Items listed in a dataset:
○ ○ ○ ○ ○

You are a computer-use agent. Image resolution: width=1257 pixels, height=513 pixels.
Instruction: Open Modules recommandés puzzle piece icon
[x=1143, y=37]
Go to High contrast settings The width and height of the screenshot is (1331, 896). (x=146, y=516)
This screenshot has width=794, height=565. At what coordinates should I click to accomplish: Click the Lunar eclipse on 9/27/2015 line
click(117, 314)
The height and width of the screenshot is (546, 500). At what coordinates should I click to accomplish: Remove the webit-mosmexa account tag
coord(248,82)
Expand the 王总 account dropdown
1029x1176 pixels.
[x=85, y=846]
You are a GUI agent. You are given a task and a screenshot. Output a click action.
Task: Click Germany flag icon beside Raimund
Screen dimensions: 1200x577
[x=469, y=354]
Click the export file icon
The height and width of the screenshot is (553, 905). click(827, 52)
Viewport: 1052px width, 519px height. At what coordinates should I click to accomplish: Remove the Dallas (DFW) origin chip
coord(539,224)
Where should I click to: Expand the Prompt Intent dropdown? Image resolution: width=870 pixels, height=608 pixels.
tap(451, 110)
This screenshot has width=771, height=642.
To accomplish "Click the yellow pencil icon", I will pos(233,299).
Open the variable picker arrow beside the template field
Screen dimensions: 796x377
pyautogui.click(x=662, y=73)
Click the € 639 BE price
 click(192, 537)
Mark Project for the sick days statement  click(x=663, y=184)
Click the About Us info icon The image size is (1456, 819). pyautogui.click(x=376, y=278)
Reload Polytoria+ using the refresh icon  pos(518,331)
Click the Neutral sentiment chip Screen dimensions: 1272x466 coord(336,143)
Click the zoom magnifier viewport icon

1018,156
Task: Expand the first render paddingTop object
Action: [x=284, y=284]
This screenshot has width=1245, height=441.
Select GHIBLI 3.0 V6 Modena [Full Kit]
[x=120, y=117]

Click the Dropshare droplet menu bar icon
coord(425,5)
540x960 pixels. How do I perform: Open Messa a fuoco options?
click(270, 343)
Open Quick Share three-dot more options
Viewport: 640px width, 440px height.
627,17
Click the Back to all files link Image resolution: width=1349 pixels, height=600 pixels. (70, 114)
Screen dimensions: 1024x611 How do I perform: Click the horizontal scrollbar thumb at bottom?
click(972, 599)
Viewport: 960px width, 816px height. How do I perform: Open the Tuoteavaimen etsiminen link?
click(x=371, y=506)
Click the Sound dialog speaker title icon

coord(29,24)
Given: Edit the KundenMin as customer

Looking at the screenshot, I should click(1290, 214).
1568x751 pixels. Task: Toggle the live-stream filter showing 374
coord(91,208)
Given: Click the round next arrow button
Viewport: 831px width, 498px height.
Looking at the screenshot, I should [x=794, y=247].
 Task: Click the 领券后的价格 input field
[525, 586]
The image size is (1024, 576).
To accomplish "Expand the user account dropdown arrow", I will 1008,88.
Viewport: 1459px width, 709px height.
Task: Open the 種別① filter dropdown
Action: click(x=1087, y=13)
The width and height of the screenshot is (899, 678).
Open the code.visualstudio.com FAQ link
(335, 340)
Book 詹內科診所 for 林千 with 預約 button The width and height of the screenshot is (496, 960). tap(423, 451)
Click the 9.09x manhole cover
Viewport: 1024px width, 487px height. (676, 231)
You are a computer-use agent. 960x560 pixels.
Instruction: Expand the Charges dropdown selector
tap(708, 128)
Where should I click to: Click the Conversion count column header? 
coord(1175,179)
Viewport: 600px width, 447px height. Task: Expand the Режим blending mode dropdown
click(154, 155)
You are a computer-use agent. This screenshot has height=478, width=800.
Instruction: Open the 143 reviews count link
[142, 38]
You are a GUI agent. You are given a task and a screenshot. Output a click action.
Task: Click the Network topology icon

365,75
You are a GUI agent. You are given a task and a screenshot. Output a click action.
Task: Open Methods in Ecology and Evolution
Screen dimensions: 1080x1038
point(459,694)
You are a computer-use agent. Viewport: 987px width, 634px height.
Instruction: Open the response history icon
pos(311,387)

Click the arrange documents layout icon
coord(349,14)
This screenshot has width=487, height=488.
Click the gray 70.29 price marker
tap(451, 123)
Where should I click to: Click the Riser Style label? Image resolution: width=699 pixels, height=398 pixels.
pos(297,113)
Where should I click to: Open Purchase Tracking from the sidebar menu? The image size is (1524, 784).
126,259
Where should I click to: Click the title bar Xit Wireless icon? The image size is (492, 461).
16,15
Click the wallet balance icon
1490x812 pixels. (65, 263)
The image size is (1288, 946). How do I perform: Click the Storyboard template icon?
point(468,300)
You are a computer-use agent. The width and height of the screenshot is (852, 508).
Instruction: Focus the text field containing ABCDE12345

○ ○ ○ ○ ○

Task item. Give the number of lines in the entries that contain the word "agent", without any other words.

Result for this task. 8